(Assignment) What you need to do is retype every entry exactly as written.

- Opening Delimiter -

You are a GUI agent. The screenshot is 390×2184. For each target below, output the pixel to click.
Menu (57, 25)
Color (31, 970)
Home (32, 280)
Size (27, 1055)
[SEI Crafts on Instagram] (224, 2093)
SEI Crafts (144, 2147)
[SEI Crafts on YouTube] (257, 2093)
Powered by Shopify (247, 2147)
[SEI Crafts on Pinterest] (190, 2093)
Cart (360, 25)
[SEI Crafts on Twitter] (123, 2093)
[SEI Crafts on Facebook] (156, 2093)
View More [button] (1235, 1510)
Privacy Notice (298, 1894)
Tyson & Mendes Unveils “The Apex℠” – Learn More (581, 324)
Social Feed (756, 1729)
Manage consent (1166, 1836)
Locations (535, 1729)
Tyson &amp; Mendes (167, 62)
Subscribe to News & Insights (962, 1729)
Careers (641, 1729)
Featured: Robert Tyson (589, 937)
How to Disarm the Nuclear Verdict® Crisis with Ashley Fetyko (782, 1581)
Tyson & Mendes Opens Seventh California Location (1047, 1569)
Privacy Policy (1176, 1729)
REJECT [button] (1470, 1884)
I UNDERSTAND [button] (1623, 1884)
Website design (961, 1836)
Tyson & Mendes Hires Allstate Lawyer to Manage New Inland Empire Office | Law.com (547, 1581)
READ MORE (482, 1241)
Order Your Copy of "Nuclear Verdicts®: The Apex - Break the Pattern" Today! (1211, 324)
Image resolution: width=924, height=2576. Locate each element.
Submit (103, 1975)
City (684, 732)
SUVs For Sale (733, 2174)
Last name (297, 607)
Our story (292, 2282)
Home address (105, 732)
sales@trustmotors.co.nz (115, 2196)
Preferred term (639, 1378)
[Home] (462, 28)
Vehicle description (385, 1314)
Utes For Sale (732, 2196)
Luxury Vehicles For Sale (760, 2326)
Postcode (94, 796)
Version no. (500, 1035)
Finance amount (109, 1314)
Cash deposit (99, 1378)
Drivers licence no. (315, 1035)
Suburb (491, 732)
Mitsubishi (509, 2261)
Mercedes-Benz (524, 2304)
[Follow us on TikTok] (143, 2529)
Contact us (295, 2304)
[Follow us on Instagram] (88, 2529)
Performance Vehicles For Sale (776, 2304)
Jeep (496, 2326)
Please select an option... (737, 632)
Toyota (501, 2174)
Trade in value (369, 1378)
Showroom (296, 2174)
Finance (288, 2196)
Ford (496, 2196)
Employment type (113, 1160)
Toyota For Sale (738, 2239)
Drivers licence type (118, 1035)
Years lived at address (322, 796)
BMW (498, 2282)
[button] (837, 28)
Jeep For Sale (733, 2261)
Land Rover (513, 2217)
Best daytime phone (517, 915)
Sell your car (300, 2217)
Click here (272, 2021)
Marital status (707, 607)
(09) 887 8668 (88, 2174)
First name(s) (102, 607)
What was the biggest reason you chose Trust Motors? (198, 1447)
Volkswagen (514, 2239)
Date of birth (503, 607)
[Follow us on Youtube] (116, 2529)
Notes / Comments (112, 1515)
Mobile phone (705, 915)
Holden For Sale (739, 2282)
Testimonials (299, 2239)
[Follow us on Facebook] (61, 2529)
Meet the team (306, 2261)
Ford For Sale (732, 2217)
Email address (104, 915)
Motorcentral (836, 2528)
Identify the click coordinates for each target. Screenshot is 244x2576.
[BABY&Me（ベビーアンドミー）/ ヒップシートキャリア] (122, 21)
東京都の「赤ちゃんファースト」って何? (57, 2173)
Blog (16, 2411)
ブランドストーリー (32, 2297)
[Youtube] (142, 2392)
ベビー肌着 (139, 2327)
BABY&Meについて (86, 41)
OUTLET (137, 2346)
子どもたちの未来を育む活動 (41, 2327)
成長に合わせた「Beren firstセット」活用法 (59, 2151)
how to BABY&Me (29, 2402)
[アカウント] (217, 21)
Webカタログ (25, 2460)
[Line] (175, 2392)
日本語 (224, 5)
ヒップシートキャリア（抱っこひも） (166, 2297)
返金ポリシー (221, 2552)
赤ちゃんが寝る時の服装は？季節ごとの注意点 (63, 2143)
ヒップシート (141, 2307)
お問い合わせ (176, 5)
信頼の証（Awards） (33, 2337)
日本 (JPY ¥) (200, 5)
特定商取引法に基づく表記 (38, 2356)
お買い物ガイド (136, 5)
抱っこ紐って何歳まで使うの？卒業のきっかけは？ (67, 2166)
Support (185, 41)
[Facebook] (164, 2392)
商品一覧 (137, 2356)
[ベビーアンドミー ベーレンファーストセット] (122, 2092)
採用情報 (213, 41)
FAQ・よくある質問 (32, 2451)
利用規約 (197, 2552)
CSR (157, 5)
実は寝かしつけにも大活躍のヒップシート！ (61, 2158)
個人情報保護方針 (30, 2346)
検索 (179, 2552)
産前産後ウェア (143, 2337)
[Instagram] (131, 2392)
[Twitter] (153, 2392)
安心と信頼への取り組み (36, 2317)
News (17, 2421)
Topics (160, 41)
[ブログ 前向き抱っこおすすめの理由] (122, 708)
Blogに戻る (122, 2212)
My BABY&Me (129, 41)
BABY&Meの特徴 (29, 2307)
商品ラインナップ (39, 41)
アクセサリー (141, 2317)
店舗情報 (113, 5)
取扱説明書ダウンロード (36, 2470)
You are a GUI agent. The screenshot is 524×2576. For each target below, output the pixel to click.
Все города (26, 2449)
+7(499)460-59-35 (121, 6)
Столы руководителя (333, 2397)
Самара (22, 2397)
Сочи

- Closing Delimiter -

(Written solution)
You are a GUI agent. The screenshot is 390×2184. For each target below, output the pixel to click.
Menu (57, 25)
Color (31, 970)
Home (32, 280)
Size (27, 1055)
[SEI Crafts on Instagram] (224, 2093)
SEI Crafts (144, 2147)
[SEI Crafts on YouTube] (257, 2093)
Powered by Shopify (247, 2147)
[SEI Crafts on Pinterest] (190, 2093)
Cart (360, 25)
[SEI Crafts on Twitter] (123, 2093)
[SEI Crafts on Facebook] (156, 2093)
View More [button] (1235, 1510)
Privacy Notice (298, 1894)
Tyson & Mendes Unveils “The Apex℠” – Learn More (581, 324)
Social Feed (756, 1729)
Manage consent (1166, 1836)
Locations (535, 1729)
Tyson &amp; Mendes (167, 62)
Subscribe to News & Insights (962, 1729)
Careers (641, 1729)
Featured: Robert Tyson (589, 937)
How to Disarm the Nuclear Verdict® Crisis with Ashley Fetyko (782, 1581)
Tyson & Mendes Opens Seventh California Location (1047, 1569)
Privacy Policy (1176, 1729)
REJECT [button] (1470, 1884)
I UNDERSTAND [button] (1623, 1884)
Website design (961, 1836)
Tyson & Mendes Hires Allstate Lawyer to Manage New Inland Empire Office | Law.com (547, 1581)
READ MORE (482, 1241)
Order Your Copy of "Nuclear Verdicts®: The Apex - Break the Pattern" Today! (1211, 324)
Image resolution: width=924, height=2576. Locate each element.
Submit (103, 1975)
City (684, 732)
SUVs For Sale (733, 2174)
Last name (297, 607)
Our story (292, 2282)
Home address (105, 732)
sales@trustmotors.co.nz (115, 2196)
Preferred term (639, 1378)
[Home] (462, 28)
Vehicle description (385, 1314)
Utes For Sale (732, 2196)
Luxury Vehicles For Sale (760, 2326)
Postcode (94, 796)
Version no. (500, 1035)
Finance amount (109, 1314)
Cash deposit (99, 1378)
Drivers licence no. (315, 1035)
Suburb (491, 732)
Mitsubishi (509, 2261)
Mercedes-Benz (524, 2304)
[Follow us on TikTok] (143, 2529)
Contact us (295, 2304)
[Follow us on Instagram] (88, 2529)
Performance Vehicles For Sale (776, 2304)
Jeep (496, 2326)
Please select an option... (737, 632)
Toyota (501, 2174)
Trade in value (369, 1378)
Showroom (296, 2174)
Finance (288, 2196)
Ford (496, 2196)
Employment type (113, 1160)
Toyota For Sale (738, 2239)
Drivers licence type (118, 1035)
Years lived at address (322, 796)
BMW (498, 2282)
[button] (837, 28)
Jeep For Sale (733, 2261)
Land Rover (513, 2217)
Best daytime phone (517, 915)
Sell your car (300, 2217)
Click here (272, 2021)
Marital status (707, 607)
(09) 887 8668 (88, 2174)
First name(s) (102, 607)
What was the biggest reason you chose Trust Motors? (198, 1447)
Volkswagen (514, 2239)
Date of birth (503, 607)
[Follow us on Youtube] (116, 2529)
Notes / Comments (112, 1515)
Mobile phone (705, 915)
Holden For Sale (739, 2282)
Testimonials (299, 2239)
[Follow us on Facebook] (61, 2529)
Meet the team (306, 2261)
Ford For Sale (732, 2217)
Email address (104, 915)
Motorcentral (836, 2528)
Identify the click coordinates for each target. Screenshot is 244x2576.
[BABY&Me（ベビーアンドミー）/ ヒップシートキャリア] (122, 21)
東京都の「赤ちゃんファースト」って何? (57, 2173)
Blog (16, 2411)
ブランドストーリー (32, 2297)
[Youtube] (142, 2392)
ベビー肌着 (139, 2327)
BABY&Meについて (86, 41)
OUTLET (137, 2346)
子どもたちの未来を育む活動 (41, 2327)
成長に合わせた「Beren firstセット」活用法 (59, 2151)
how to BABY&Me (29, 2402)
[アカウント] (217, 21)
Webカタログ (25, 2460)
[Line] (175, 2392)
日本語 (224, 5)
ヒップシートキャリア（抱っこひも） (166, 2297)
返金ポリシー (221, 2552)
赤ちゃんが寝る時の服装は？季節ごとの注意点 (63, 2143)
ヒップシート (141, 2307)
お問い合わせ (176, 5)
信頼の証（Awards） (33, 2337)
日本 (JPY ¥) (200, 5)
特定商取引法に基づく表記 (38, 2356)
お買い物ガイド (136, 5)
抱っこ紐って何歳まで使うの？卒業のきっかけは？ (67, 2166)
Support (185, 41)
[Facebook] (164, 2392)
商品一覧 (137, 2356)
[ベビーアンドミー ベーレンファーストセット] (122, 2092)
採用情報 (213, 41)
FAQ・よくある質問 (32, 2451)
利用規約 (197, 2552)
CSR (157, 5)
実は寝かしつけにも大活躍のヒップシート！ (61, 2158)
個人情報保護方針 (30, 2346)
検索 (179, 2552)
産前産後ウェア (143, 2337)
[Instagram] (131, 2392)
[Twitter] (153, 2392)
安心と信頼への取り組み (36, 2317)
News (17, 2421)
Topics (160, 41)
[ブログ 前向き抱っこおすすめの理由] (122, 708)
Blogに戻る (122, 2212)
My BABY&Me (129, 41)
BABY&Meの特徴 (29, 2307)
商品ラインナップ (39, 41)
アクセサリー (141, 2317)
店舗情報 (113, 5)
取扱説明書ダウンロード (36, 2470)
You are a GUI agent. The screenshot is 524×2576. For each target below, output the pixel to click.
Все города (26, 2449)
+7(499)460-59-35 (121, 6)
Столы руководителя (333, 2397)
Самара (22, 2397)
Сочи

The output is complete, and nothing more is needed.